Jacob has an interesting critique on Weblogs Inc – taking a close look at the topic and posting frequency of some of their blogs. He particularly takes aim at two factors:

1. Lack of Updating - Jacob notes that the Digital Radio blog Droxy has only one post in the past month and that the outsourcing blog has one post so far this year. There are others that I’ve noticed over the past few months have had some pretty irregular bursts of posting (and not posting). Whilst I’ve had similar thoughts to Jacob about the inactivity of some of their blogs (I guess it doesn’t look good for the network to have something inactive?) I can also see why it may have happened. There are a number of factors that could have come into play:

  • Author Issues: WIN’s blogs rely upon a large stable of authors to keep their blogs running.
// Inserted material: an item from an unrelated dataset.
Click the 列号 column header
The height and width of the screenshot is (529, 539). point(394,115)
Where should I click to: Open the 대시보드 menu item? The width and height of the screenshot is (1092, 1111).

In my limited experience with network blogging I know that authors being humans (well most are) means they will often bite off more than they can chew. You just have to look around the wider blogging community and you’ll quickly find that a large percentage of blogs that start out with passionate, excited, confident, wide eyed bloggers don’t make it past a few months of blogging (sometimes its only days before they die). In a stable of 70+ blogs there are sure to be a few authors who pull the pin on their blogging (or at least pull back to a trickle of posts) as a result of disillusionment, busyness, life situation (sickness, babies or other changes), distractions or even laziness. This leaves the WIN team in a sticky position of either having to find another author, let the blog remain inactive but live or killing it off.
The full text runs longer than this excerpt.